Mungret man Mr Moran is one of Ireland’s most senior civil servants, and also sits on the board of the European Investment Bank, which – it is hoped – will grant a huge loan to develop infrastructural projects to the city in Jessica funding.
The guest of honour at the Limerick Chamber Regional Business Awards, Mr Moran urged the city to look towards Europe for support, as opposed to the more traditional route of America.
“If Limerick can think bigger in what it is going, it can really take things up to a European scale. All European projects are set up somewhere in Europe, and there is no reason why Limerick cannot think, ‘We can have European projects here, European companies, and European subsidies,’” he said.
Indeed, hundreds of millions of euro in loans are expected to pour into the city over the coming years to fund a series of large-scale infrastructural projects.
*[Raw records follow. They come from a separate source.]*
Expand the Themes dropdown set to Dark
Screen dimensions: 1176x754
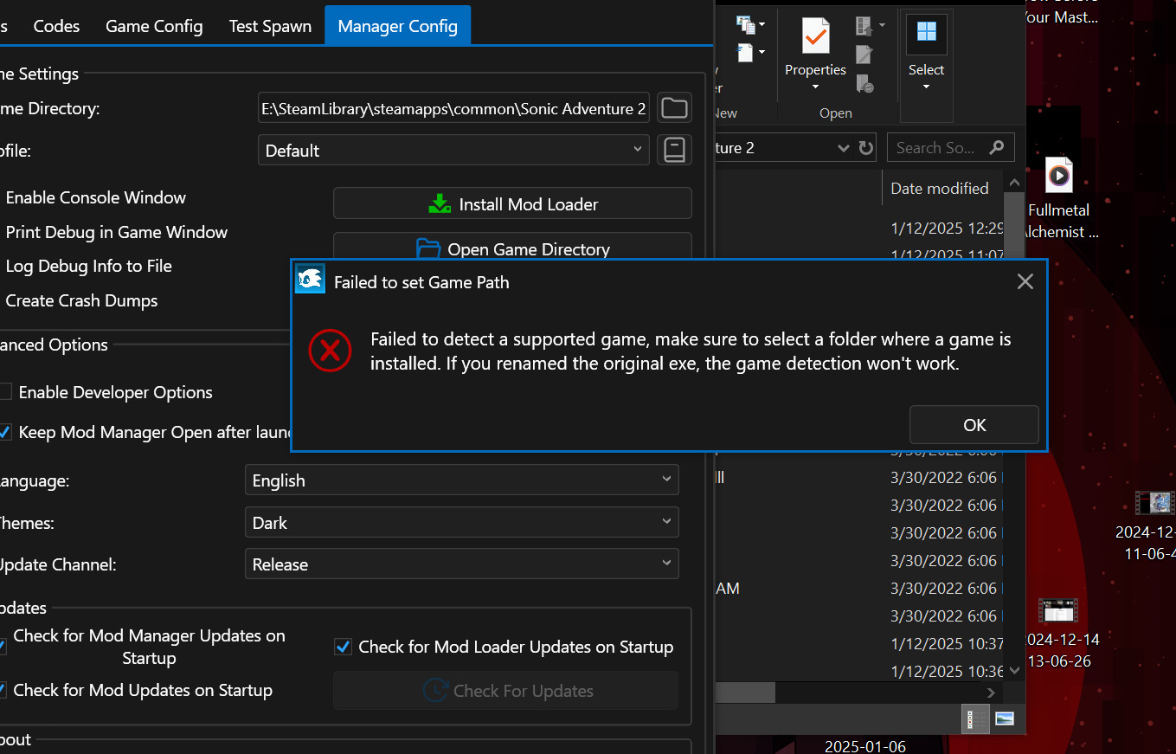[461, 522]
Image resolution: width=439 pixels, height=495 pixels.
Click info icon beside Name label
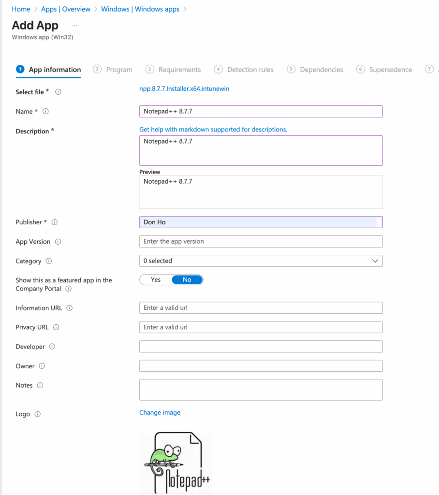(46, 111)
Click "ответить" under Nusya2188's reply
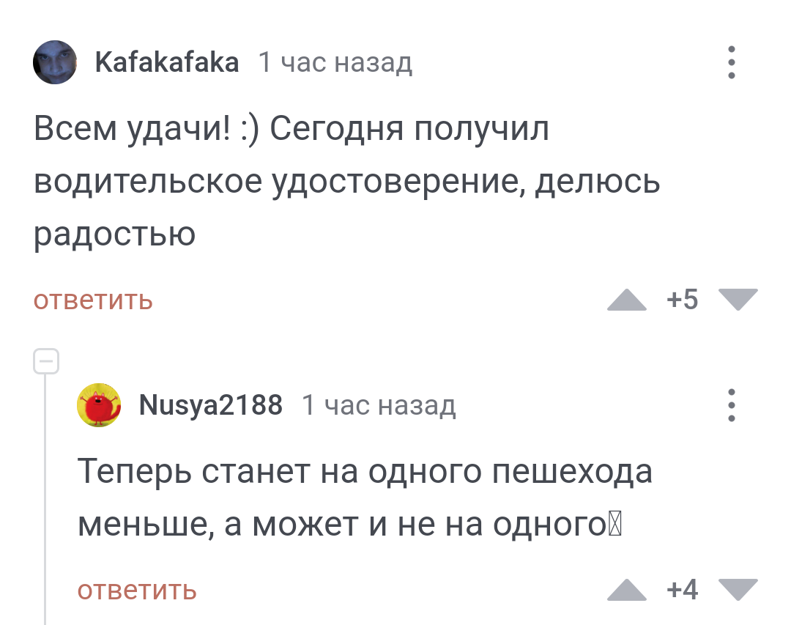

It is expected that as much as €250m in funding from the European Investment Bank could be put in place as early as December 9.
This will set in train the ‘Limerick 2030’ plans to transform the city centre, including a redevelopment of the Opera Centre site into office space, and potentially accommodation for students.
The project overall is anticipated to deliver up to 5,000 jobs.
The EIB has already approved a €100m loan for a capital redevelopment plan for the University of Limerick (UL).
And the secretary general at the Department of Finance John Moran has revealed this will be signed off on December 9 next.
Mr Moran indicated plans will be accelerated for an overall application for funding at this time.
It is understood that a high-level team has been put in place, involving representatives of the Chamber, City Council, LIT and UL to ensure Limerick’s application for €250m is successful.
Addressing the dinner, Mr Moran jokingly described Jessica as “this woman who has become the best friend of everyone in Ireland.”
“I remember Michael Noonan asking me one day who is this Jessica – we need to find out about her, and get to know her,” he laughed.
Mr Moran said everyone must work together to ensure Limerick’s year as City of Culture is a success - or they can forget the idea of being a European capital in 2020.
“There will be no 2020 if this doesn’t work. This has to be the best city of culture we have seen,” he said.